March 13, 2024

Turning Connections into Conversions - Creating B2B Communities that Drive Millions in Revenue

Turning Connections into Conversions - Creating B2B Communities that Drive Millions in Revenue

In this episode, Dani Hao, the founder of Spark Marketing discusses community building for fast-growing startups like Mutiny, Lumen5, Procurify, and Rippling. She emphasizes the shift from traditional media to the importance of building trust through owned communities. She recounts the success of creating an invite-only community for Mutiny called M2, zfor mid-career marketers, focusing on quality over quantity and leveraging this community for driving millions of dollars in pipeline from target accounts. Danny also shares strategies for measuring community engagement and conversion into business opportunities, underlining the importance of quality interactions over sheer numbers.

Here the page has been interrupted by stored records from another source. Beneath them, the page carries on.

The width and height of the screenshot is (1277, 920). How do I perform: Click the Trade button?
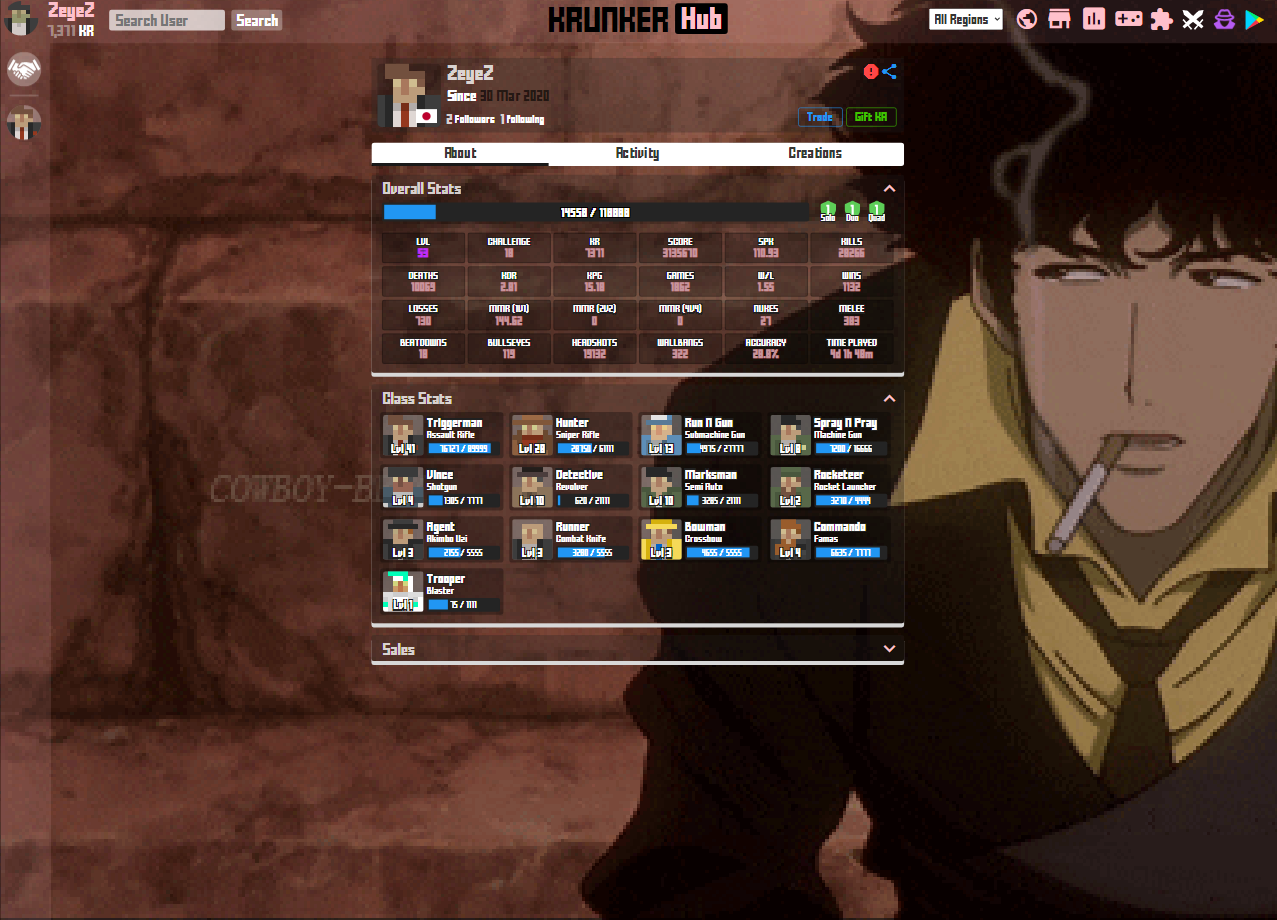(820, 117)
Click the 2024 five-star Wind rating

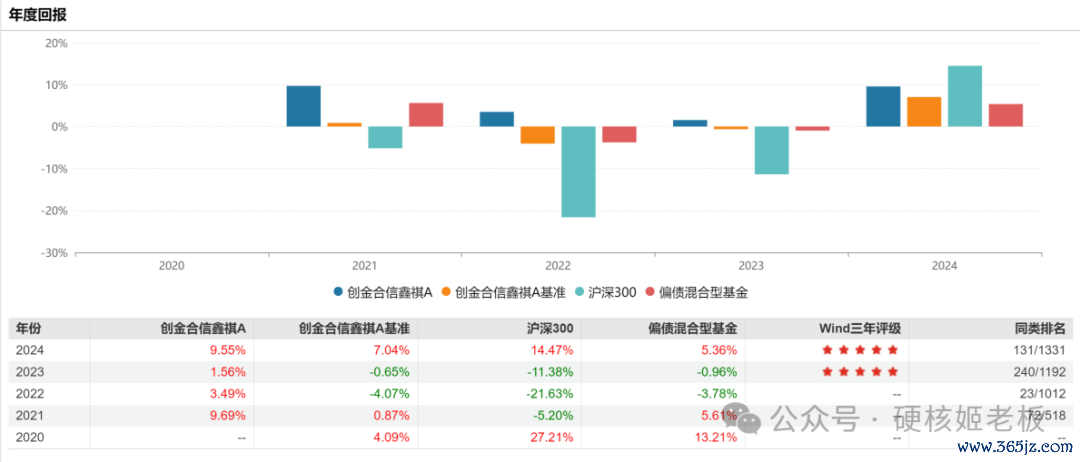(x=860, y=350)
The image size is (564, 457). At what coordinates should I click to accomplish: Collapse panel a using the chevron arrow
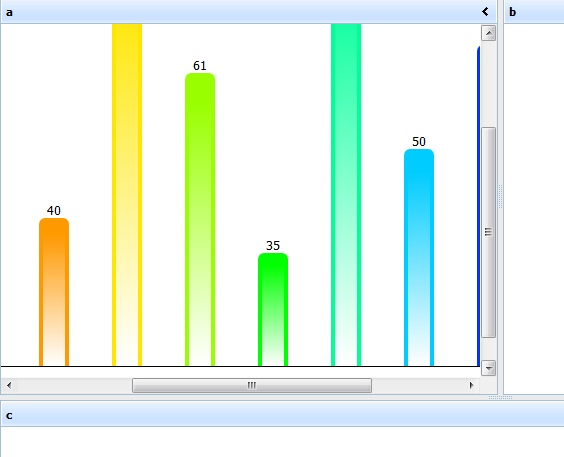click(x=485, y=12)
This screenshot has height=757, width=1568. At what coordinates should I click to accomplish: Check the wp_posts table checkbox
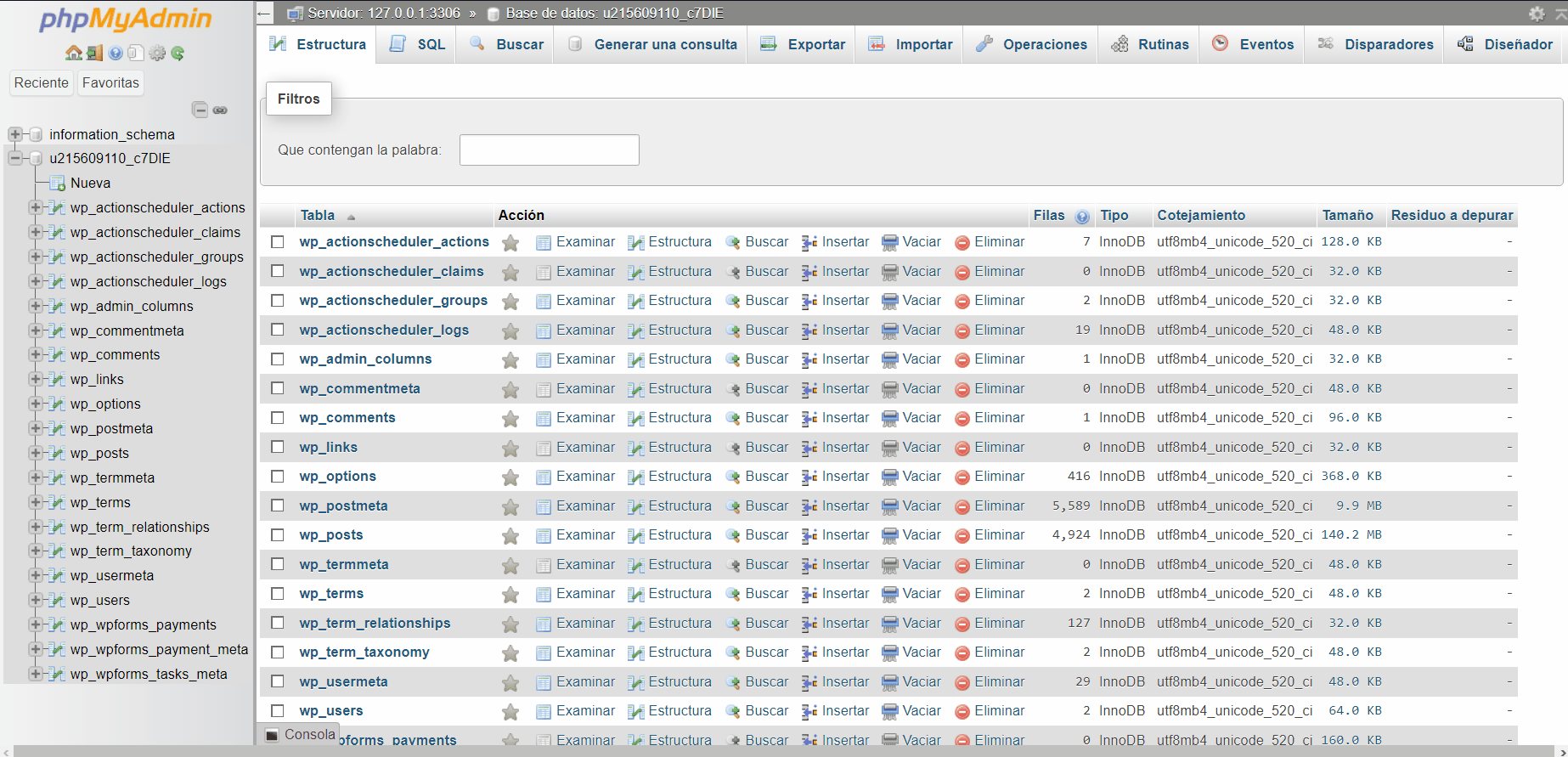278,535
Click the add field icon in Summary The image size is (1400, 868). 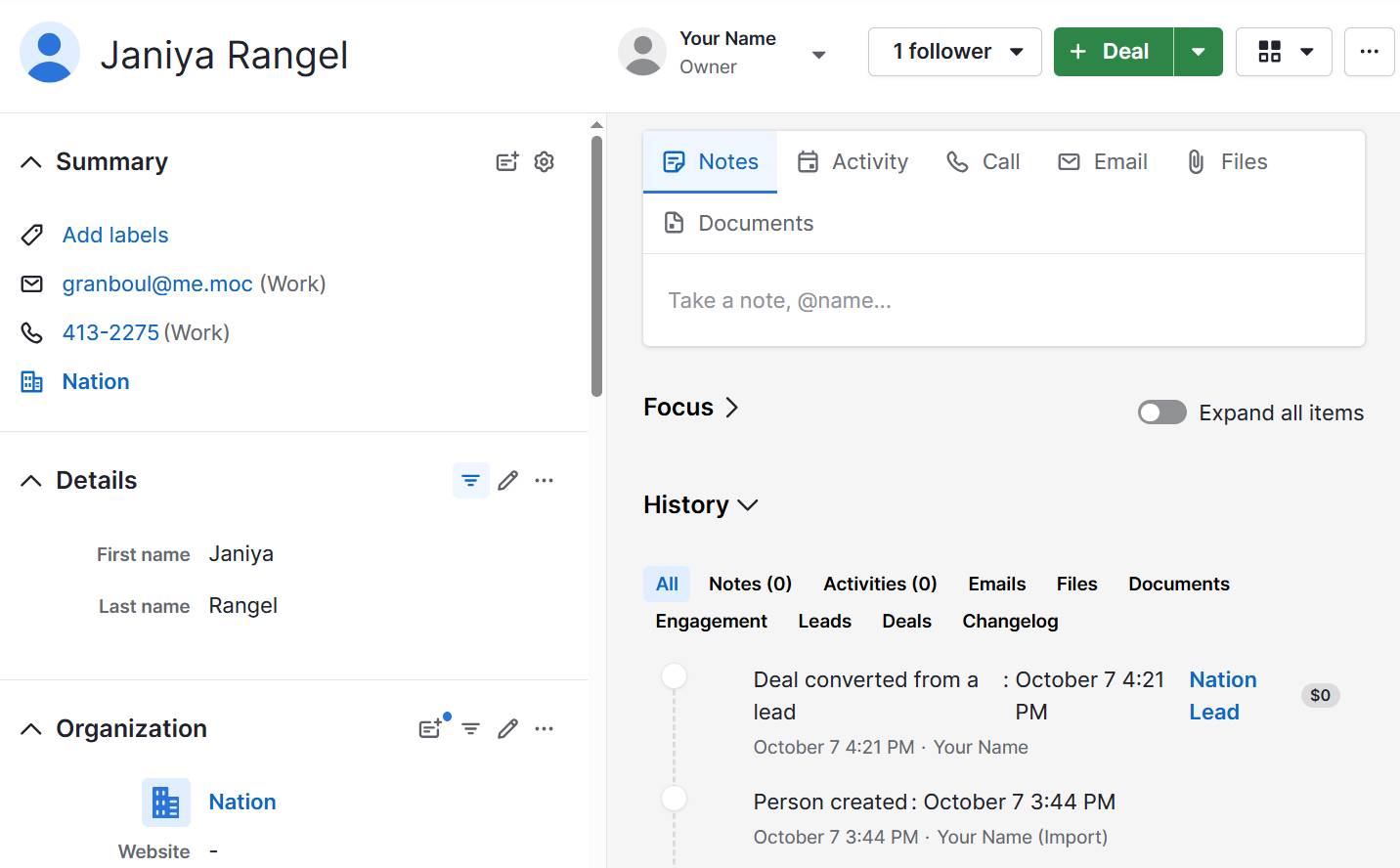pyautogui.click(x=506, y=162)
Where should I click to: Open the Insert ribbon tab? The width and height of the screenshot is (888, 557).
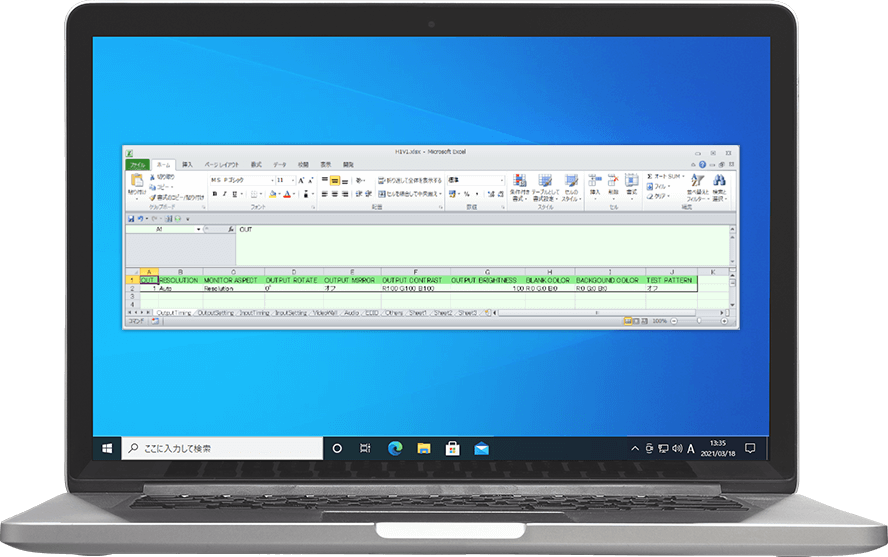pyautogui.click(x=187, y=163)
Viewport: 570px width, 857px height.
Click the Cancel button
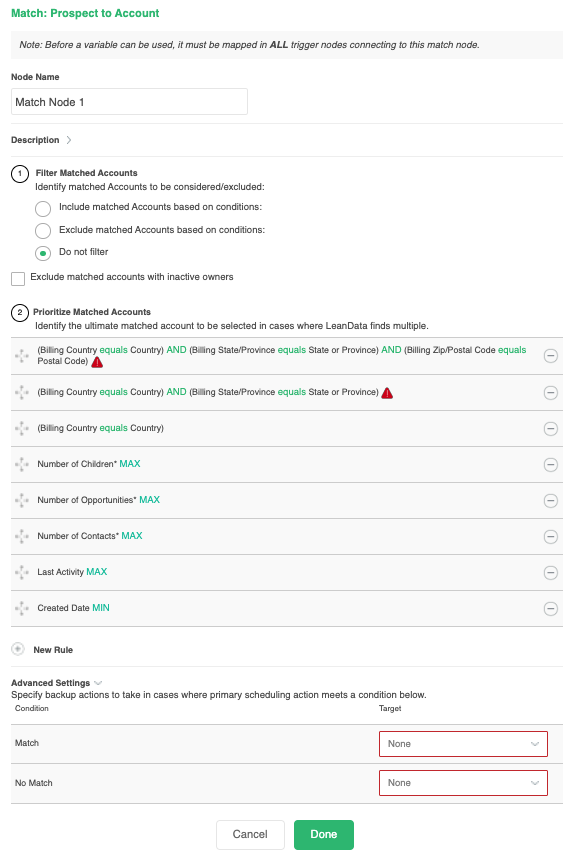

Dani shares advice for marketers considering building a community and tactics to drive demand generation and account based marketing with your community.z

If you're aiming to cultivate a brand community or amplify your account-based marketing efforts, Dani's practical advice on assessing demand and blending digital spaces with live events is invaluable. This episode is your roadmap to creating marketing communities that not only resonate but also deliver measurable success.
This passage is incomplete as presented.